WHAT THE EXERCISE ASKS
Give every line of the listing word for word, beginning at the first and including the line with "Viewport: 1272px width, 952px height." as the last.

RAW DATA

■ ■ ■ ■ ■

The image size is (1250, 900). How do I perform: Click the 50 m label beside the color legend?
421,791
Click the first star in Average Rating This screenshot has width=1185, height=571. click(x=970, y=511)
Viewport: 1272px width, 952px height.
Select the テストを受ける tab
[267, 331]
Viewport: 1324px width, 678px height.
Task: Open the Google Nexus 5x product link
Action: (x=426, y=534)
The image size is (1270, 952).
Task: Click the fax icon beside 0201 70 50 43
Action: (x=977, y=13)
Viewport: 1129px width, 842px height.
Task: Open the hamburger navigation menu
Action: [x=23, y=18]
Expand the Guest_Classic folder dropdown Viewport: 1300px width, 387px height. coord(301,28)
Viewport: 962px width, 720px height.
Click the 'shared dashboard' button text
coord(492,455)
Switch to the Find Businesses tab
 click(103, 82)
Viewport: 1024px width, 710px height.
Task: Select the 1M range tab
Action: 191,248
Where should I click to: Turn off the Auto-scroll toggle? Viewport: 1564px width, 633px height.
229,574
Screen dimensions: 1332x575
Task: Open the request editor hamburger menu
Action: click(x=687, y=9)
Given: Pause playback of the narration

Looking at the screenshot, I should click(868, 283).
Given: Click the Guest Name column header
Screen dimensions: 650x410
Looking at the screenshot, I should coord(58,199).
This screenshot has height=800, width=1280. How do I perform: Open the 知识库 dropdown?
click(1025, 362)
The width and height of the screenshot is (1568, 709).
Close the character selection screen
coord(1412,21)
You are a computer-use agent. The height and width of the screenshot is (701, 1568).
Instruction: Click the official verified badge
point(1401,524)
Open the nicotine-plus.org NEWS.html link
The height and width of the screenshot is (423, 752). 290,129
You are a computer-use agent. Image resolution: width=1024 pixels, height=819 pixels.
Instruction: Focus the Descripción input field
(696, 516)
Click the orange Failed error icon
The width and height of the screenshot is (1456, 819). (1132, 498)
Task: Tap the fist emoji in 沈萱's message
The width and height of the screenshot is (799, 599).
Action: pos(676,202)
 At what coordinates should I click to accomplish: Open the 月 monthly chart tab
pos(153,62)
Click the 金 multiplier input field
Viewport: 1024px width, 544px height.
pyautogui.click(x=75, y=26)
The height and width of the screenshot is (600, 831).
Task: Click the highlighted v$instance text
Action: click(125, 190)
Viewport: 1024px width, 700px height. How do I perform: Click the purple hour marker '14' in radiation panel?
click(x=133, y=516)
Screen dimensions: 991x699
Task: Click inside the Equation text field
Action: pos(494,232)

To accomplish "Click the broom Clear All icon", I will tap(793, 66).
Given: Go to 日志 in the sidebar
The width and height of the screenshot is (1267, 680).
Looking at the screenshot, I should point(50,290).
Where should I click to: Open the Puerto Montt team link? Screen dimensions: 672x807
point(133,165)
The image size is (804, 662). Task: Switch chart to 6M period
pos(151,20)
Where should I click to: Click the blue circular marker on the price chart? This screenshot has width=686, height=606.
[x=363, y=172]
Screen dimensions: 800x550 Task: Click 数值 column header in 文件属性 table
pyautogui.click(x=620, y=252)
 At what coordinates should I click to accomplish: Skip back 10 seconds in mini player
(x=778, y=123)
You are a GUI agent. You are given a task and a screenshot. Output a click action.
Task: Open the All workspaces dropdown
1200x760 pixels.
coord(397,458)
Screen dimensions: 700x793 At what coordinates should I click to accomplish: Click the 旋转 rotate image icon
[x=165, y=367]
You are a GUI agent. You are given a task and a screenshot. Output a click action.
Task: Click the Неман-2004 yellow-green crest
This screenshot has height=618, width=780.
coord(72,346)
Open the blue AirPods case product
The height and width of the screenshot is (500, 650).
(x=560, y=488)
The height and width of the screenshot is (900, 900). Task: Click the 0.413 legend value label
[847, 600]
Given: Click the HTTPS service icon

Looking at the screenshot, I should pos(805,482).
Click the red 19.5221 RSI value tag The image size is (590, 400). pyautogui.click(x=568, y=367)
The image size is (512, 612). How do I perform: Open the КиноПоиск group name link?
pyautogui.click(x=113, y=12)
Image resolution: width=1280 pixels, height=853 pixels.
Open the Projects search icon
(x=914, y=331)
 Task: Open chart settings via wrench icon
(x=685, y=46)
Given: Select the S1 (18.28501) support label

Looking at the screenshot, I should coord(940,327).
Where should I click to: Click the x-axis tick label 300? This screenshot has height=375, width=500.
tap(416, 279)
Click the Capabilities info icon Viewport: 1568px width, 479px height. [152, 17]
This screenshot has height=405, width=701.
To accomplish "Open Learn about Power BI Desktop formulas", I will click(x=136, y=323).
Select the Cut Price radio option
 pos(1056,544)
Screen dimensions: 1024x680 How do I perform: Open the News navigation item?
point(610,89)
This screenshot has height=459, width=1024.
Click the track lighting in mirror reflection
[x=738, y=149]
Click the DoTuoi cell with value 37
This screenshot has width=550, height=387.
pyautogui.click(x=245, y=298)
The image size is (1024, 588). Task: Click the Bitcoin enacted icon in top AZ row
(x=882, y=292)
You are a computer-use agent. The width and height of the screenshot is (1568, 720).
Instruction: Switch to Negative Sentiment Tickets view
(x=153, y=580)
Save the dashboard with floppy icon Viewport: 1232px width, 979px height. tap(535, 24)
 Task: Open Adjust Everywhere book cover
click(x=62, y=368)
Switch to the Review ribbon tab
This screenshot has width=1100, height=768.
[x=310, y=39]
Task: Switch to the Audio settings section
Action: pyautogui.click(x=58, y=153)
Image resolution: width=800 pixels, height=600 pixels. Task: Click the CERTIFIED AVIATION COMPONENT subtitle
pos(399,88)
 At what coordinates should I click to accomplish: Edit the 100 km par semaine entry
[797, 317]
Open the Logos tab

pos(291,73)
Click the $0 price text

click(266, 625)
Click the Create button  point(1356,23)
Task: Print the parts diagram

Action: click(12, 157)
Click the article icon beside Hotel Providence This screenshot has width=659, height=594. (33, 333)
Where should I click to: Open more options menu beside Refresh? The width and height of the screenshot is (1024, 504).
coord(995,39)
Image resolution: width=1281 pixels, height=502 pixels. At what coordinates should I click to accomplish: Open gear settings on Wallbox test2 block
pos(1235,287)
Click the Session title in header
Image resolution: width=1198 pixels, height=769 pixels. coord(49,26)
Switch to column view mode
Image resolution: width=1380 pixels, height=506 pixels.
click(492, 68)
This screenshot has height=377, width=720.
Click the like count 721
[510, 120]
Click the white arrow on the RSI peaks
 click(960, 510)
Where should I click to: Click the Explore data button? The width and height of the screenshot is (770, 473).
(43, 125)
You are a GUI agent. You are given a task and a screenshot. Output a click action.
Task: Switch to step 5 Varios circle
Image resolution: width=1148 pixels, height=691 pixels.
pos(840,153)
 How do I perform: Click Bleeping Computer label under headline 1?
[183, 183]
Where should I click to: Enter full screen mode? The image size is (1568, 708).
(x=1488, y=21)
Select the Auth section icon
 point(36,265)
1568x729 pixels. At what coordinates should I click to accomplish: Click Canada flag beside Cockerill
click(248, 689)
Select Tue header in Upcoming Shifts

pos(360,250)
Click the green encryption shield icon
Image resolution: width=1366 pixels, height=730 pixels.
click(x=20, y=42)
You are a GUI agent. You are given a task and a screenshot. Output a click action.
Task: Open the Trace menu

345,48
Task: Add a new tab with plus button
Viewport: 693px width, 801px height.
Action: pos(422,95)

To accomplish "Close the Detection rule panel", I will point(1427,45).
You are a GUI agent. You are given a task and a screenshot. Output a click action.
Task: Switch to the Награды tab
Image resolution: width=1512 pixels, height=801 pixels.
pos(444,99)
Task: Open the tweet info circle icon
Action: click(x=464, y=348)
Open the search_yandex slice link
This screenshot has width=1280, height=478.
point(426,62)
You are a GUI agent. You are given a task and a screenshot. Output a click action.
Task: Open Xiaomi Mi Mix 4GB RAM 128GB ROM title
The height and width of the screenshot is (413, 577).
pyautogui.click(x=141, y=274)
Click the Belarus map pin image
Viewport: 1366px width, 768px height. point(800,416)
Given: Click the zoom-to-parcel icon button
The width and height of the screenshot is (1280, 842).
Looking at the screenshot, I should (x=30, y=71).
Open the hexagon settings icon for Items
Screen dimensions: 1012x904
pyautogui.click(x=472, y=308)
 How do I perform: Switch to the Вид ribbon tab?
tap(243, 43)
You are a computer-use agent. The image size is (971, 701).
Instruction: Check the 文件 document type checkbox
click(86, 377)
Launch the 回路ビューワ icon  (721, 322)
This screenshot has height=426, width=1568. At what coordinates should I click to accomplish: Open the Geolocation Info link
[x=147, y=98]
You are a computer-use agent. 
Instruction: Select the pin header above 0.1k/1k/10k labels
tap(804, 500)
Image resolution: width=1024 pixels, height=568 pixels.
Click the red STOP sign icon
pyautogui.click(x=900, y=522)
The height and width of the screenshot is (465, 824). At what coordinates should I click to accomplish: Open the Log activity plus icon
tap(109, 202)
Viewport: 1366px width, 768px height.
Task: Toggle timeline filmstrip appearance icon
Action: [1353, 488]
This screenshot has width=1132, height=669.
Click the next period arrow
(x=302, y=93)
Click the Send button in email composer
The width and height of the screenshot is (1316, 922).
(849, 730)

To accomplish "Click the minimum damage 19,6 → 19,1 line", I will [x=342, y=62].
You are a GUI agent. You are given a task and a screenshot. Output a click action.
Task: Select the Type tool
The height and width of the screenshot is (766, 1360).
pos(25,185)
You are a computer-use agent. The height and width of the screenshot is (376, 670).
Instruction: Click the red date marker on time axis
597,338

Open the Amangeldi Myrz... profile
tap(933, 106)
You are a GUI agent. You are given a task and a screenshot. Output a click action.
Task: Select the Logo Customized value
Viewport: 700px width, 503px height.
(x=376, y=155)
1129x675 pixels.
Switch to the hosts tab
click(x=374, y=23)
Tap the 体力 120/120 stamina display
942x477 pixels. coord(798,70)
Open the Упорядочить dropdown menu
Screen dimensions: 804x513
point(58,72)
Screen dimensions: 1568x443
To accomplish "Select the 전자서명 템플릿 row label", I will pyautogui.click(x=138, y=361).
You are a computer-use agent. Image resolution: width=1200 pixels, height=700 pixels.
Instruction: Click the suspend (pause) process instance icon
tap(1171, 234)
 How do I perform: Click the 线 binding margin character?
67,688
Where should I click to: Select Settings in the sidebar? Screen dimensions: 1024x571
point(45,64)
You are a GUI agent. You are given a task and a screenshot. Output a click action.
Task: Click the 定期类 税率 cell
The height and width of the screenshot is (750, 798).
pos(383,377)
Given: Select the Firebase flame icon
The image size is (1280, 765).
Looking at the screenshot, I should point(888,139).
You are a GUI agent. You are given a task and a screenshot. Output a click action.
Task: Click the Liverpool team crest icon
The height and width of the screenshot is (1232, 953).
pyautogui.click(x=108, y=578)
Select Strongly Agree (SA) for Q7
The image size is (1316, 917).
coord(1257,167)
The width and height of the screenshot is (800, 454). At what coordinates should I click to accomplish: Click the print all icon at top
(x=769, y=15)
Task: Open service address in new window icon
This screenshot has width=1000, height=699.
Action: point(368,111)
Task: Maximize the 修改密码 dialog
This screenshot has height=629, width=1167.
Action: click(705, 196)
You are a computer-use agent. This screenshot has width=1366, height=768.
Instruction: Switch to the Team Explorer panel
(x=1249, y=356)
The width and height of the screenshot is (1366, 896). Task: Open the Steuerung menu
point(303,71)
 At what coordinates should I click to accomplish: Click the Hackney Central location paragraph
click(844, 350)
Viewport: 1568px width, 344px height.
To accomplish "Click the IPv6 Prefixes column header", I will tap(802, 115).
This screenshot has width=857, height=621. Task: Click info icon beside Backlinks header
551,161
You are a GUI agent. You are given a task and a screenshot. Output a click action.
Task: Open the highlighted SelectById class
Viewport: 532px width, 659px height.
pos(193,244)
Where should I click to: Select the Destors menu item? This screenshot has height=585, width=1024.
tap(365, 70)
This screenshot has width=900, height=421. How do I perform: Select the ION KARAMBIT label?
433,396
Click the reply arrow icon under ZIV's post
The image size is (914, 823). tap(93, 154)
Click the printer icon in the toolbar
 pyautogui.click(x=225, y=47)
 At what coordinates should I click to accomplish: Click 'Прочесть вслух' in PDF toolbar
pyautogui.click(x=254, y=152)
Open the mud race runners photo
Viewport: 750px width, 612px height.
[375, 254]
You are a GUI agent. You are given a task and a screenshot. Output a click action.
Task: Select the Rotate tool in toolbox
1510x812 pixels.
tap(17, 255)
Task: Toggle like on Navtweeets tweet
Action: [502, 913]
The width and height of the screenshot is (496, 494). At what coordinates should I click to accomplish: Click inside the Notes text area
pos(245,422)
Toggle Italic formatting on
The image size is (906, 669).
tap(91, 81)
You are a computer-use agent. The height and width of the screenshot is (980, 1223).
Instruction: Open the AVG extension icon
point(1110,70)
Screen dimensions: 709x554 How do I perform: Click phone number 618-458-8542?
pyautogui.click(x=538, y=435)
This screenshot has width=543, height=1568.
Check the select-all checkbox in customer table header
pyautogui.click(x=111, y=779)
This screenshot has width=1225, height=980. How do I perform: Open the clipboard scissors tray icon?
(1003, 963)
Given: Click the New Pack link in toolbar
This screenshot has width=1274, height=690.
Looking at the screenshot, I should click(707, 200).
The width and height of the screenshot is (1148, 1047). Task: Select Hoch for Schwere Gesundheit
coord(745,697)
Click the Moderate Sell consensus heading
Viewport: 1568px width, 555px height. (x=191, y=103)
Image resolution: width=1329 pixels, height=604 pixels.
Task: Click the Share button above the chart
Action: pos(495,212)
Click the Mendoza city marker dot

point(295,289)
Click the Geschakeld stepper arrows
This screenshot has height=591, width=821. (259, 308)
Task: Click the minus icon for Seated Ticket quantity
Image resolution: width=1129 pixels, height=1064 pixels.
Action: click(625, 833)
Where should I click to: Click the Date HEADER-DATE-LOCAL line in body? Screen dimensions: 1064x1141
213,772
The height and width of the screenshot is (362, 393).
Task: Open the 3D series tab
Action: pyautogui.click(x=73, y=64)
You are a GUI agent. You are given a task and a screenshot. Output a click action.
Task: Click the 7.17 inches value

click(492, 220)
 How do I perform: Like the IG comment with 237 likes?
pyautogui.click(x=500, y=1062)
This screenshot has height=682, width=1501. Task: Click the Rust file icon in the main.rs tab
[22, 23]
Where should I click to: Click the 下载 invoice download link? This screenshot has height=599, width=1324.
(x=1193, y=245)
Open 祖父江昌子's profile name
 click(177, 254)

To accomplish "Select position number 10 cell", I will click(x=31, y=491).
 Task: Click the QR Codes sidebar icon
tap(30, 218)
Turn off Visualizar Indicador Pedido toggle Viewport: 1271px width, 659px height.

■ ■ ■ ■ ■

TASK OUTPUT
The image size is (1250, 900). How do I perform: Click the 50 m label beside the color legend?
421,791
Click the first star in Average Rating This screenshot has width=1185, height=571. click(x=970, y=511)
Viewport: 1272px width, 952px height.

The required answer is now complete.